Stella Donnelly Announces New Album Flood, Shares “Lungs” Video
The Australian singer/songwriter has also unveiled a world tour
Photo by Duncan Wright
Australian singer/songwriter Stella Donnelly is back with word of her sophomore album, Flood, coming Aug. 26 on Secretly Canadian, and a world tour slated for this fall. Lead single “Lungs” is out now, complete with a music video.
The follow-up to 2019’s acclaimed Beware of the Dogs, Flood is described in a press release as “Donnelly’s record of rediscovery: the product of months of risky experimentation, hard moments of introspection, and a lot of transition. Like the many Banded Stilts that spread across the cover, Donnelly is wading into uncharted territory, learning who she is as an artist, and how abundant one individual can be.”

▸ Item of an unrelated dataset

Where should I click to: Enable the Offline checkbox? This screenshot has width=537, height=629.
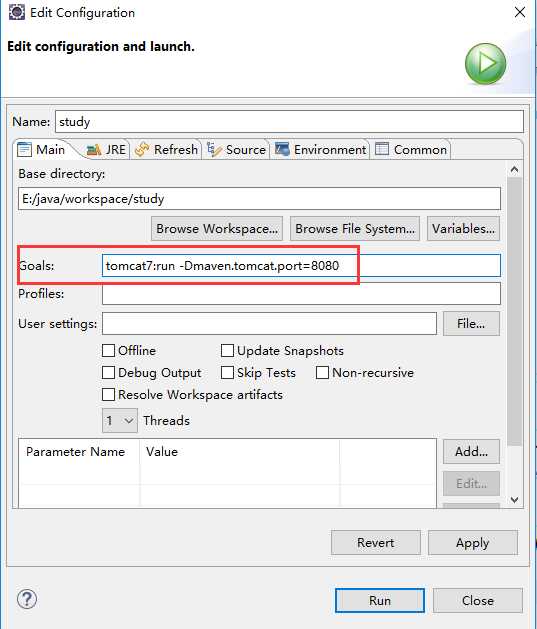tap(108, 351)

Donnelly wrote the 43 tracks that would become the foundation of her new record while moving through numerous Australian cities, from the small rainforest settlement of Bellingen—where she took up birdwatching, losing herself in nature so as “to lose that feeling of anyone’s reaction to me. I forgot who I was as a musician, which was a humbling experience of just being; being my small self”—to Fremantle, Williams, Guilderton, Margaret River and Melbourne. “I had so many opportunities to write things in strange places,” Donnelly recalls. “I often had no choice about where I was. There’s no denying that not being able to access your family with border closures, it zooms in on those parts of your life you care about.”

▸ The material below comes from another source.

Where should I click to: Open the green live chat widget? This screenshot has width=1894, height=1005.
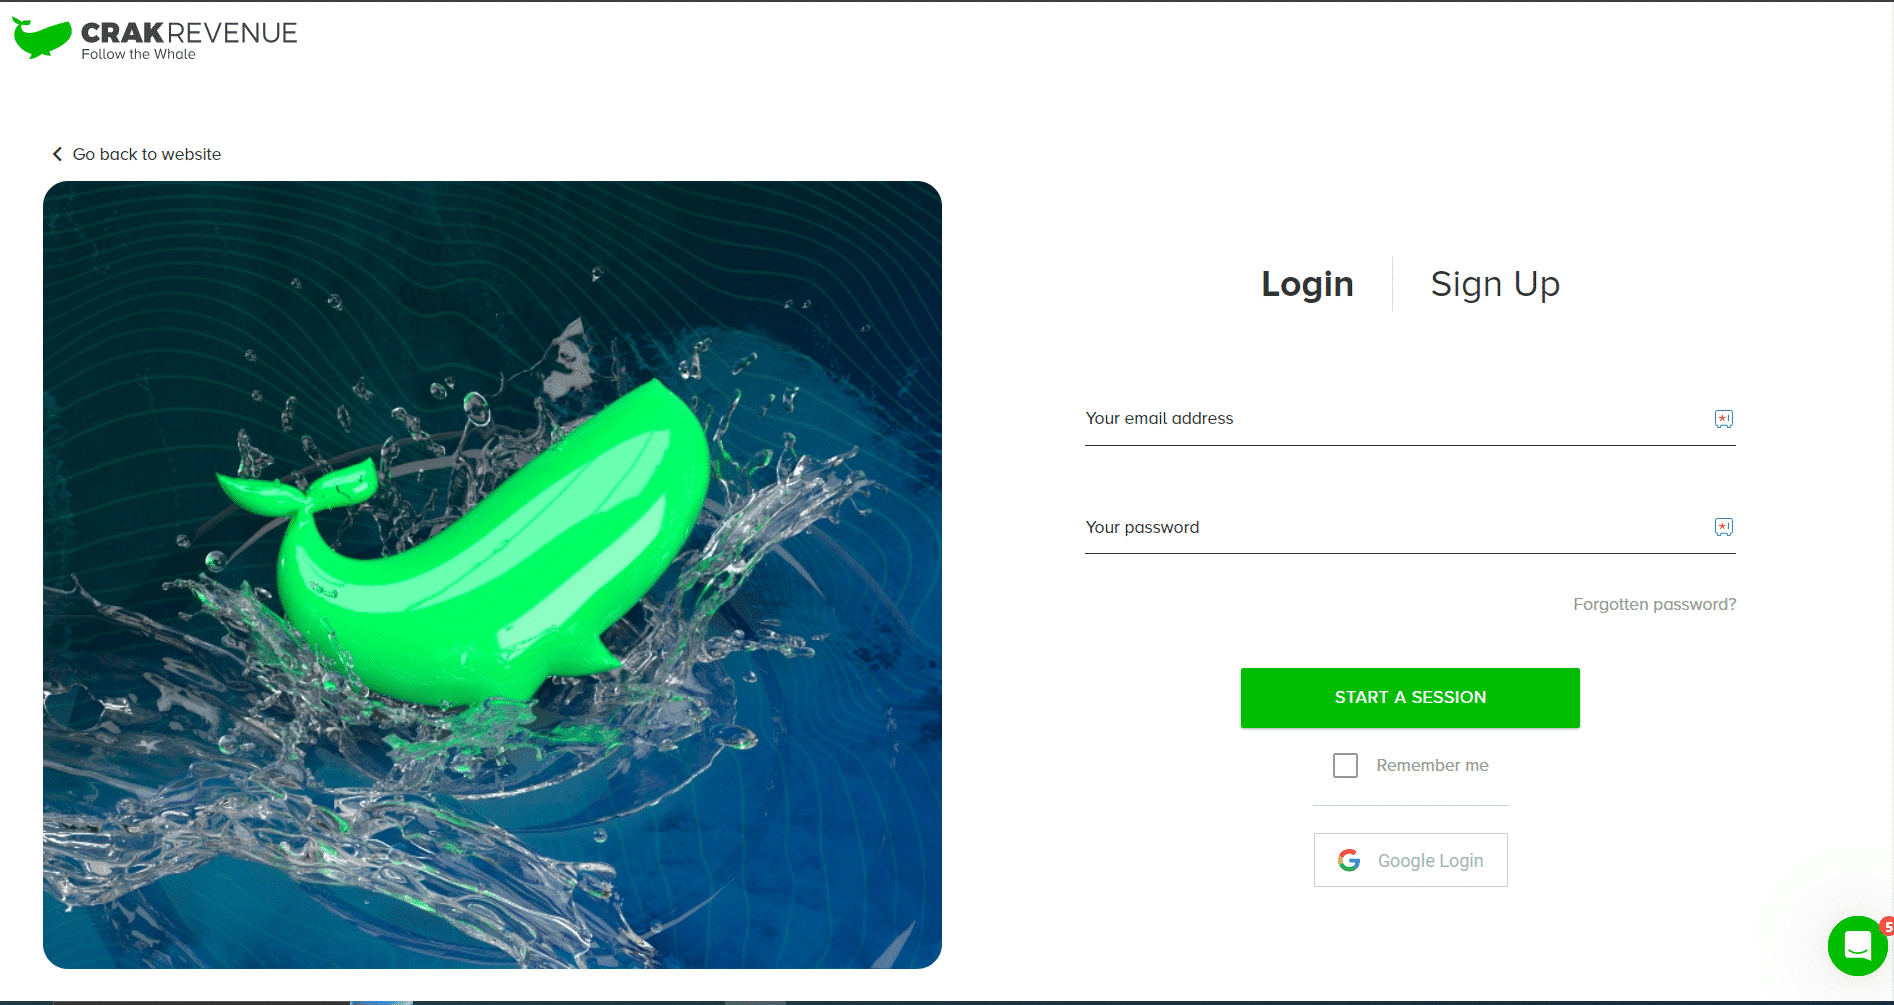[x=1857, y=946]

Donnelly wrote her new songs on piano, rather than her usual electric guitar, working alongside her band members, including Jennifer Aslett, George Foster, Jack Gaby and Marcel Tussie, and co-producing Flood with Anna Laverty and Jake Webb (Methyl Ethyl). The album finds Donnelly both looking back at her past—appropriate, given that she hadn’t played much piano since her early childhood—and imagining her future, often by peering through the lenses of various fictional characters.

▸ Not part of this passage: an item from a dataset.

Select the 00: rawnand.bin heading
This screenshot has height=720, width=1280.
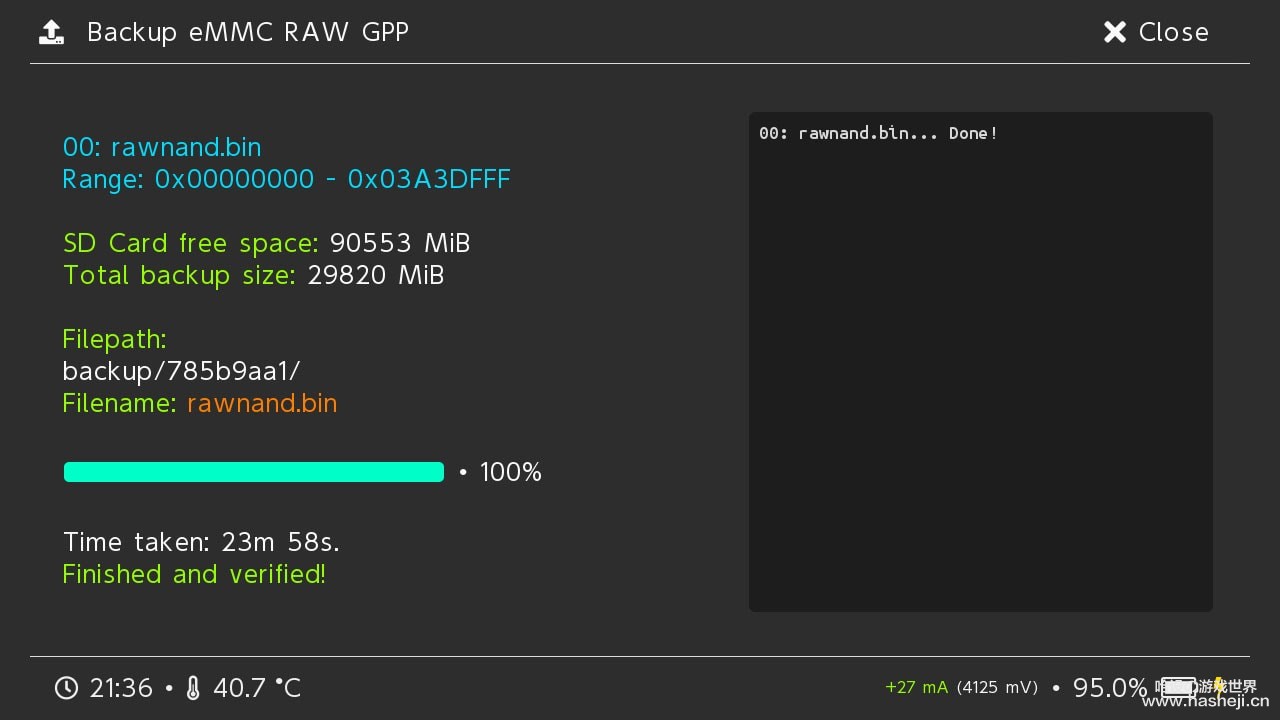(x=162, y=147)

On “Lungs,” Flood’s opener, Donnelly writes from the perspective of a child whose family is being evicted, vocalizing acrobatically as she insists in its choruses, “Don’t watch us when we leave / Won’t let you see us.” Uptempo percussion and a roomy arrangement of bass, distant guitar distortion and organ lend the song some lightness, but Donnelly’s lyrics, masked by the sing-song delivery she assumes so as to better inhabit her character, are quietly harrowing: “Stretching out the leather on your wallet / That my lungs are filling up / Long live the asbestos on the rental / Yeah it looks alright to me,” she sings, alluding to the ultimate cost of poverty. “I’ll be a child, rest of my life,” she swears as the song winds down, imploring, “History again, teach me like a friend, what you know and why.”
Donnelly says of the “Lungs” video, which she co-directed with Duncan Wright:
Very loosely based on the Banded Stilts of my album cover, the character I play in red is a wobbly adult, doing their best with their new set of legs and responsibilities, trying to make it look easy but very much on unsteady ground. I wanted this video to celebrate the child, firm in their footholds, intimidatingly honest, not to be messed with, they are the strength and power of this video no matter how much I try to assert myself as the boss.
Donnelly adds of her childhood friends, sisters Billie, Nikki and Stevie Tanner, who run the Tanner Dance Academy and choreographed the video:
They weaved so much beauty in their choreography and also let the dancers apply their own take to the movements which really shines through in the static shots. Grace Goodwin who produced, set-designed and costumed the clip was integral in creating my stilted character and creating a point of difference between that and my child self.